TASK DETAILS -> Reproduce the material verbatim, from the line containing "1024x604 pixels. How" down to the line containing "pyautogui.click(x=453, y=385)", including both of those lines and nothing else.

LISTED RECORDS ->
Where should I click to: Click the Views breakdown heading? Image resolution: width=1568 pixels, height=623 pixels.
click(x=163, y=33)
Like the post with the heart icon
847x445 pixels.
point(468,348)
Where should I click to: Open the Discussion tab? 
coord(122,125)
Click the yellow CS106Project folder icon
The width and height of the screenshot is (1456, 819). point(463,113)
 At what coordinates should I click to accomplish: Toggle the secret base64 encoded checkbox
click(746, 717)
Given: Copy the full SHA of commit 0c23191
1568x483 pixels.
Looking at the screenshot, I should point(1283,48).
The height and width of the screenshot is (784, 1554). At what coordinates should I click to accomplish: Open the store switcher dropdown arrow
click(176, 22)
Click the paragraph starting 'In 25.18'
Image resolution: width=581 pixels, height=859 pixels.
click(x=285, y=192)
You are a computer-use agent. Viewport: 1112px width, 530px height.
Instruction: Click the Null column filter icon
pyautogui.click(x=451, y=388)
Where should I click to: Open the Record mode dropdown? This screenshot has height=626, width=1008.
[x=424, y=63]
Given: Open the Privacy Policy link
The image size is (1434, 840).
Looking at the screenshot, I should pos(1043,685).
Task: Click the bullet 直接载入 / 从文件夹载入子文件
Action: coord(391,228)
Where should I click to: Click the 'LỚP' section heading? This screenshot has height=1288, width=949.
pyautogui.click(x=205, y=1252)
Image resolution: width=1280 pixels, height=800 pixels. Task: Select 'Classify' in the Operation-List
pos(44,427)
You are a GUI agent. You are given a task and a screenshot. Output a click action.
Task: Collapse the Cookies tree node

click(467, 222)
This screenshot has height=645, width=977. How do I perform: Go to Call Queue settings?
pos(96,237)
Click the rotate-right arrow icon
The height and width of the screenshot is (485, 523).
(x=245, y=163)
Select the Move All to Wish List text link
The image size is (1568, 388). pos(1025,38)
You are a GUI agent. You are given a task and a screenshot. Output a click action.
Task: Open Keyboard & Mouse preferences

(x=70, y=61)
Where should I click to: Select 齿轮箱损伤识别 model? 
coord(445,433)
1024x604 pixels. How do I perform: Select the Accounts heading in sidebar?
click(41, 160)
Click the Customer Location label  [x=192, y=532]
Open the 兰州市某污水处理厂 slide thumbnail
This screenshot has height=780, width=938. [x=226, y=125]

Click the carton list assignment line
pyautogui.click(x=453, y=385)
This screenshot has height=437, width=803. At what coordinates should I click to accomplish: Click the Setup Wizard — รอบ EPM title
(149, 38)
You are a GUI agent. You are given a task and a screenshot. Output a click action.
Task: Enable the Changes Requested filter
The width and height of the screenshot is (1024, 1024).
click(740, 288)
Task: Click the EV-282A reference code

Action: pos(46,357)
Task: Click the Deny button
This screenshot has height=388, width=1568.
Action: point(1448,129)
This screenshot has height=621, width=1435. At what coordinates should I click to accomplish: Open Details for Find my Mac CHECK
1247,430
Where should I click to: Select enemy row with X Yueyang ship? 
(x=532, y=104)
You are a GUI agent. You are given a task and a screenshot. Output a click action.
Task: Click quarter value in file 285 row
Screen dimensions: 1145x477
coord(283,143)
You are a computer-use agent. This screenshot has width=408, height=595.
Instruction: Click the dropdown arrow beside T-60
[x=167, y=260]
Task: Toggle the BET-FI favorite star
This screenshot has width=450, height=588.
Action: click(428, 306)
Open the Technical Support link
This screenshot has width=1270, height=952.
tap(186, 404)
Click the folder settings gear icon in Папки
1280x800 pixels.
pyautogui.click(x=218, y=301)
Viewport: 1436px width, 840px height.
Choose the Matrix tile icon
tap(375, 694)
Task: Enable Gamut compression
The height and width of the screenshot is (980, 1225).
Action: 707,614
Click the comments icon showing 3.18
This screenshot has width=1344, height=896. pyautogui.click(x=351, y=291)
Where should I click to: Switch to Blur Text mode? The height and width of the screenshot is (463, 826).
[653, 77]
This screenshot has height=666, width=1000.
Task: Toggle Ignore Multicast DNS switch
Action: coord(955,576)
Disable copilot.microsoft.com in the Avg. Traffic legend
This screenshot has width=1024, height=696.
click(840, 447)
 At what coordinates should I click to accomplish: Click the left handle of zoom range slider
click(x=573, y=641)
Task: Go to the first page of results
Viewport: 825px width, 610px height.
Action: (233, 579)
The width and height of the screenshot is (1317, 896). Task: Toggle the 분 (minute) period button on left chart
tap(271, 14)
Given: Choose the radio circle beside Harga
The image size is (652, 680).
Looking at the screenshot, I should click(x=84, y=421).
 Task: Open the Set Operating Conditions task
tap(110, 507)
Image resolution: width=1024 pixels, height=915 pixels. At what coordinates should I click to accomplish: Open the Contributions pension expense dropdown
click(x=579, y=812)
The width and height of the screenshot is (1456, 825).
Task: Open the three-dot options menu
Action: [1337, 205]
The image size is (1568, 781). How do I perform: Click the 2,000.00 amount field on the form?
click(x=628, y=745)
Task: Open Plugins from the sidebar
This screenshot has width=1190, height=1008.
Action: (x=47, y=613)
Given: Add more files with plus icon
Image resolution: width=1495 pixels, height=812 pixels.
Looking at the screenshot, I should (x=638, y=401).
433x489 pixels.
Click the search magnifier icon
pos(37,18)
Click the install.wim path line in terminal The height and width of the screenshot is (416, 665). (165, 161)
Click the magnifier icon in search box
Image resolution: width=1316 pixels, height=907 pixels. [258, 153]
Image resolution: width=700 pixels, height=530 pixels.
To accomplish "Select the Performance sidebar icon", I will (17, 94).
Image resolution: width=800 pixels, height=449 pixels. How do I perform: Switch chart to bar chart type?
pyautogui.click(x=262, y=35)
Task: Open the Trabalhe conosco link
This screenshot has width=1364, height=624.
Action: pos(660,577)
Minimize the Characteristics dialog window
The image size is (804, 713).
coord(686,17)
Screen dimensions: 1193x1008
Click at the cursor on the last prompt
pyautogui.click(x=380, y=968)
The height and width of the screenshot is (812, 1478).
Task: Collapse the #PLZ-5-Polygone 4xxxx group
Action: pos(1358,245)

PROBLEM SOLUTION ->
1024x604 pixels. How do I perform: Select the Accounts heading in sidebar?
click(41, 160)
Click the Customer Location label  [x=192, y=532]
Open the 兰州市某污水处理厂 slide thumbnail
This screenshot has height=780, width=938. [x=226, y=125]

Click the carton list assignment line
pyautogui.click(x=453, y=385)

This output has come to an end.